During his time at Bozeman High, Justus Perkins primarily snapped out of the shotgun. He used to employ a “dead snap” where the center holds the top of the football. Now he holds it with the laces instead.

“In high school, I was primary from the gun but goal line, it was under center,” Perkins said. “And I used to snap different, too. I used to dead snap it. I grabbed it from the top of the ball and now I grab it like a normal football. That makes it more complicated when it comes to under center but I’ve switched to this way in college. And I’ve had plenty of reps at it now so I’m not too worried about it.”

Montana State senior QB Sean Chambers/ by Brooks Nuanez

Perkins said when Chambers is under center, it helps him get off the ball a bit faster and drive defensive linemen back.
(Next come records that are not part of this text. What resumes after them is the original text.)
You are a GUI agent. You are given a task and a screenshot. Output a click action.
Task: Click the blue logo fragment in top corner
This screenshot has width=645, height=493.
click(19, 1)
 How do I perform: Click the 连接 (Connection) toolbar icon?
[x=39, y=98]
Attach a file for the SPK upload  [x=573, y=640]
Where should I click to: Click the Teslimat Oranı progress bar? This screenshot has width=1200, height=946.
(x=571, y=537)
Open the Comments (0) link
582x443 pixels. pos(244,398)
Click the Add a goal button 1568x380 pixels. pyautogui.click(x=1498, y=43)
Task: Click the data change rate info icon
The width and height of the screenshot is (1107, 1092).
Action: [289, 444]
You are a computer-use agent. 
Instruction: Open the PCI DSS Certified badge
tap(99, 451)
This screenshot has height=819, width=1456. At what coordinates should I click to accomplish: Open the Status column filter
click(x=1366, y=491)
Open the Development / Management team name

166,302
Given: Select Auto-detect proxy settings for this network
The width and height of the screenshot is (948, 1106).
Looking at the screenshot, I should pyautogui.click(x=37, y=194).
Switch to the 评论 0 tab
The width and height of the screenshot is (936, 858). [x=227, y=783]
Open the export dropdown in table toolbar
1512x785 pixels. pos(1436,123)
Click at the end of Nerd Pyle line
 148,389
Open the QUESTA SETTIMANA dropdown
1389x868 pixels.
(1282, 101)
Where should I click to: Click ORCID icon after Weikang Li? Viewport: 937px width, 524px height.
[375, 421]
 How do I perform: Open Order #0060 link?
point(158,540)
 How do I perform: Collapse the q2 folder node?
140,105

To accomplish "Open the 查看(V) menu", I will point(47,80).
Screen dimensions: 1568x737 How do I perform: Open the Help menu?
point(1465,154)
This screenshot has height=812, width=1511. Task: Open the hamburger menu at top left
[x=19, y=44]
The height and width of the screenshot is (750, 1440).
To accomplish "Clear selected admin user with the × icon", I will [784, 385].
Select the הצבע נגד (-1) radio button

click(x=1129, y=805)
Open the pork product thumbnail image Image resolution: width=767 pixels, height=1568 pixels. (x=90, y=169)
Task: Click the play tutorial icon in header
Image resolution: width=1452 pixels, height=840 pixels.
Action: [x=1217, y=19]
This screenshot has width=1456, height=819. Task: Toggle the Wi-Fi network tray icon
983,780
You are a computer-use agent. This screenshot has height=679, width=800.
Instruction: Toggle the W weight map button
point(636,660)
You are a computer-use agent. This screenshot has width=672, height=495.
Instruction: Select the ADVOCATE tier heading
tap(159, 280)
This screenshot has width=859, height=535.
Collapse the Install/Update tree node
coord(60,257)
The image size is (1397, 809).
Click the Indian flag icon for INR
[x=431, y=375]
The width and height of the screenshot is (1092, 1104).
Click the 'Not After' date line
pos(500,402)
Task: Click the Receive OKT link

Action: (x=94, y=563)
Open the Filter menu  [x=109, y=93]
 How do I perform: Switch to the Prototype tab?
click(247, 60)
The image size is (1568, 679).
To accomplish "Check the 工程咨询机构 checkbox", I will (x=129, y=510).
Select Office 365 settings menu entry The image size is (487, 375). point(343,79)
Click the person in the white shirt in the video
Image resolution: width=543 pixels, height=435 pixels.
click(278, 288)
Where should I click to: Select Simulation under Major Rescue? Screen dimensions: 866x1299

It also makes defenses have one more element to worry about when game-planning for one of the highest scoring offenses in the country.

Being under center is nothing new to Chambers, who functioned in that capacity for much of his time when he was at the University of Wyoming when Vigen was the offensive coordinator there.

“Sean had a lot of experience from his time in Wyoming,” Vigen said. “We’ve tried to build up (quarterback) Tommy’s (Mellott) time under center too. He was almost exclusively a (shot)gun guy at Butte High. We don’t want to be limited to Sean’s the only guy that will be under center.”

Mellott is back on the MSU depth chart this week after missing the Stetson, Weber State and Portland State games. Just adding the athletic junior back into the mix could be enough to catch upcoming opponents off guard.

“I would hate to be a DC trying to game plan us,” Perkins said.

The Bobcats entertain Cal Poly this Saturday with game time set at 6.